WHAT NEEDS TO BE DONE – Please rewrite the rows below, substituting "GUI assistant" for every "GUI agent" and leaving everything else as it is.

** start of MATERIAL SUPPLIED **

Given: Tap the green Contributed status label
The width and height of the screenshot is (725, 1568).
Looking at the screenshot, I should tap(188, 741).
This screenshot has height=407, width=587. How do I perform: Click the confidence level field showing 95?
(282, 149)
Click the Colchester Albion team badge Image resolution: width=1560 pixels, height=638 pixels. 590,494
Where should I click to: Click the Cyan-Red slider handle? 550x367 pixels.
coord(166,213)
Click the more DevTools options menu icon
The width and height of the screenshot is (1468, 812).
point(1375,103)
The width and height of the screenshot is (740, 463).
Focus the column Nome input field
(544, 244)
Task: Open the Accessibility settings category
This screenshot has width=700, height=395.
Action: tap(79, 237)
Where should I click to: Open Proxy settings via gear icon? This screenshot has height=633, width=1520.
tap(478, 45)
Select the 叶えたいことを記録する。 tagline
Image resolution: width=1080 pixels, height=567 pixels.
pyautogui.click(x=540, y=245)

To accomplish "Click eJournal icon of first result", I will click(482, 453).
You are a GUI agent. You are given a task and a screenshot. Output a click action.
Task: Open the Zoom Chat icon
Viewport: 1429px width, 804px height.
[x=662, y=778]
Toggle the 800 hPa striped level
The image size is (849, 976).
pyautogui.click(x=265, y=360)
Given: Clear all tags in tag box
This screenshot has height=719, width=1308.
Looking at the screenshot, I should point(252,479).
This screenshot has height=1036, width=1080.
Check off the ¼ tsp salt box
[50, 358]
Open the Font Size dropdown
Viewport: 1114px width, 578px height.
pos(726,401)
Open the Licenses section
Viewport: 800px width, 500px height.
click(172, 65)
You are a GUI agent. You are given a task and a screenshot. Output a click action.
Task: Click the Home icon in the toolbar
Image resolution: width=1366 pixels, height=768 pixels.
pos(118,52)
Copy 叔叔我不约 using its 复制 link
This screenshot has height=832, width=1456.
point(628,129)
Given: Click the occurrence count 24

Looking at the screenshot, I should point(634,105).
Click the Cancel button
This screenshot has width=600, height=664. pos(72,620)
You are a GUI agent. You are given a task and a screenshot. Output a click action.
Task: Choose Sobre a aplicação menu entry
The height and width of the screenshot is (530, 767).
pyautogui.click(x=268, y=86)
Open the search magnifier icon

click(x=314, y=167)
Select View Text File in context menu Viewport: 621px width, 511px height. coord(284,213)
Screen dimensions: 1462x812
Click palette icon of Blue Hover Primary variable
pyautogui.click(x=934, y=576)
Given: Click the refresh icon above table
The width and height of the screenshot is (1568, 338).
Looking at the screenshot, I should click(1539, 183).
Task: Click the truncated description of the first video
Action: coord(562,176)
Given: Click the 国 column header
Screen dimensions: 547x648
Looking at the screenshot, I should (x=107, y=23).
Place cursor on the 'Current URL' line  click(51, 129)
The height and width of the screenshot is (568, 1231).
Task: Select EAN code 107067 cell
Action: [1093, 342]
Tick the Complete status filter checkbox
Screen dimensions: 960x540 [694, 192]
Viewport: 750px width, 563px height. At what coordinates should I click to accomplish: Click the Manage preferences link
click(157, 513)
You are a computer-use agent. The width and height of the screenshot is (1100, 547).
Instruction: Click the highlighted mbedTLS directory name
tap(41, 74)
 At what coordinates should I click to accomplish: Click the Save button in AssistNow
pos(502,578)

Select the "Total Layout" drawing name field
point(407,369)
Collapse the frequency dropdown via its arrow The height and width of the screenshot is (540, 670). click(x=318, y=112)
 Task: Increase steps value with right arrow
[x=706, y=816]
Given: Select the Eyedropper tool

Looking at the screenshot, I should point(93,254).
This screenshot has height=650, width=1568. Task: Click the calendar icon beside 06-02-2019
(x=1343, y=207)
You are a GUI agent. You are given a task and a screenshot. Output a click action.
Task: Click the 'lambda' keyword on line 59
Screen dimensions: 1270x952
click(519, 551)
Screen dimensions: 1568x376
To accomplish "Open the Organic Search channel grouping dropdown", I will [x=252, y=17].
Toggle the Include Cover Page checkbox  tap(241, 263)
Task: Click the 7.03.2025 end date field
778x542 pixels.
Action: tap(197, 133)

** end of MATERIAL SUPPLIED **

ANSWER TO THE EXERCISE –
Given: Tap the green Contributed status label
The width and height of the screenshot is (725, 1568).
Looking at the screenshot, I should tap(188, 741).
This screenshot has height=407, width=587. How do I perform: Click the confidence level field showing 95?
(282, 149)
Click the Colchester Albion team badge Image resolution: width=1560 pixels, height=638 pixels. 590,494
Where should I click to: Click the Cyan-Red slider handle? 550x367 pixels.
coord(166,213)
Click the more DevTools options menu icon
The width and height of the screenshot is (1468, 812).
point(1375,103)
The width and height of the screenshot is (740, 463).
Focus the column Nome input field
(544, 244)
Task: Open the Accessibility settings category
This screenshot has width=700, height=395.
Action: tap(79, 237)
Where should I click to: Open Proxy settings via gear icon? This screenshot has height=633, width=1520.
tap(478, 45)
Select the 叶えたいことを記録する。 tagline
Image resolution: width=1080 pixels, height=567 pixels.
pyautogui.click(x=540, y=245)

To accomplish "Click eJournal icon of first result", I will click(482, 453).
You are a GUI assistant. You are given a task and a screenshot. Output a click action.
Task: Open the Zoom Chat icon
Viewport: 1429px width, 804px height.
[x=662, y=778]
Toggle the 800 hPa striped level
The image size is (849, 976).
pyautogui.click(x=265, y=360)
Given: Clear all tags in tag box
This screenshot has height=719, width=1308.
Looking at the screenshot, I should point(252,479).
This screenshot has height=1036, width=1080.
Check off the ¼ tsp salt box
[50, 358]
Open the Font Size dropdown
Viewport: 1114px width, 578px height.
pos(726,401)
Open the Licenses section
Viewport: 800px width, 500px height.
click(172, 65)
You are a GUI assistant. You are given a task and a screenshot. Output a click action.
Task: Click the Home icon in the toolbar
Image resolution: width=1366 pixels, height=768 pixels.
pos(118,52)
Copy 叔叔我不约 using its 复制 link
This screenshot has height=832, width=1456.
point(628,129)
Given: Click the occurrence count 24

Looking at the screenshot, I should point(634,105).
Click the Cancel button
This screenshot has width=600, height=664. pos(72,620)
You are a GUI assistant. You are given a task and a screenshot. Output a click action.
Task: Choose Sobre a aplicação menu entry
The height and width of the screenshot is (530, 767).
pyautogui.click(x=268, y=86)
Open the search magnifier icon

click(x=314, y=167)
Select View Text File in context menu Viewport: 621px width, 511px height. coord(284,213)
Screen dimensions: 1462x812
Click palette icon of Blue Hover Primary variable
pyautogui.click(x=934, y=576)
Given: Click the refresh icon above table
The width and height of the screenshot is (1568, 338).
Looking at the screenshot, I should click(1539, 183).
Task: Click the truncated description of the first video
Action: coord(562,176)
Given: Click the 国 column header
Screen dimensions: 547x648
Looking at the screenshot, I should (x=107, y=23).
Place cursor on the 'Current URL' line  click(51, 129)
The height and width of the screenshot is (568, 1231).
Task: Select EAN code 107067 cell
Action: [1093, 342]
Tick the Complete status filter checkbox
Screen dimensions: 960x540 [694, 192]
Viewport: 750px width, 563px height. At what coordinates should I click to accomplish: Click the Manage preferences link
click(157, 513)
You are a computer-use agent. The width and height of the screenshot is (1100, 547).
Instruction: Click the highlighted mbedTLS directory name
tap(41, 74)
 At what coordinates should I click to accomplish: Click the Save button in AssistNow
pos(502,578)

Select the "Total Layout" drawing name field
point(407,369)
Collapse the frequency dropdown via its arrow The height and width of the screenshot is (540, 670). click(x=318, y=112)
 Task: Increase steps value with right arrow
[x=706, y=816]
Given: Select the Eyedropper tool

Looking at the screenshot, I should point(93,254).
This screenshot has height=650, width=1568. Task: Click the calendar icon beside 06-02-2019
(x=1343, y=207)
You are a GUI assistant. You are given a task and a screenshot. Output a click action.
Task: Click the 'lambda' keyword on line 59
Screen dimensions: 1270x952
click(519, 551)
Screen dimensions: 1568x376
To accomplish "Open the Organic Search channel grouping dropdown", I will [x=252, y=17].
Toggle the Include Cover Page checkbox  tap(241, 263)
Task: Click the 7.03.2025 end date field
778x542 pixels.
Action: tap(197, 133)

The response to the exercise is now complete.